Start of Block
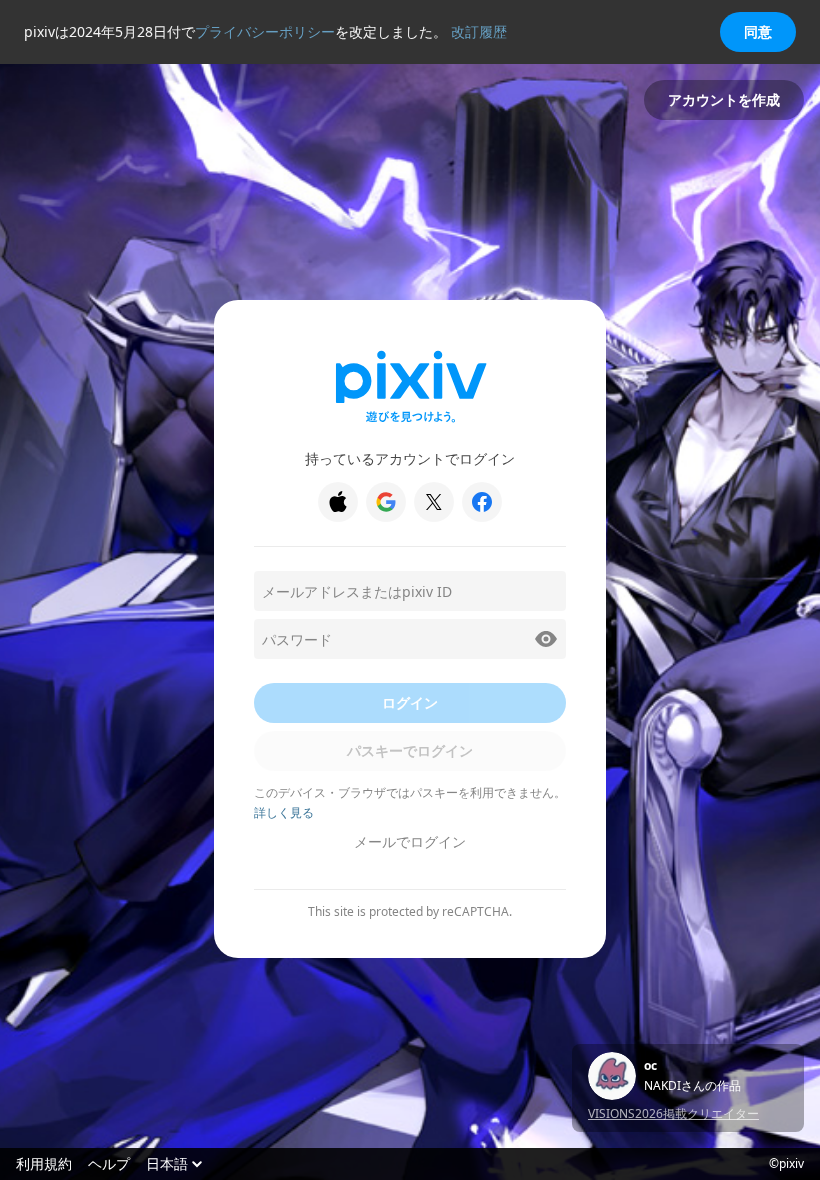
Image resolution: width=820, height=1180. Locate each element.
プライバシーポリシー (265, 31)
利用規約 (44, 1164)
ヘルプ (109, 1164)
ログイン (410, 702)
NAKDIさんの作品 (692, 1086)
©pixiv (786, 1164)
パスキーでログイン (410, 750)
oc (650, 1066)
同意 (758, 31)
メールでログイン (410, 841)
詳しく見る (284, 812)
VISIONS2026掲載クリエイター (673, 1113)
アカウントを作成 (724, 99)
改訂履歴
End of Block
PROMPT: The lines to output run from the one containing "ログイン (410, 702)" through the last line of the records above; repeat them exactly and nothing more.

RESULT OF THIS TASK:
ログイン (410, 702)
NAKDIさんの作品 (692, 1086)
©pixiv (786, 1164)
パスキーでログイン (410, 750)
oc (650, 1066)
同意 (758, 31)
メールでログイン (410, 841)
詳しく見る (284, 812)
VISIONS2026掲載クリエイター (673, 1113)
アカウントを作成 (724, 99)
改訂履歴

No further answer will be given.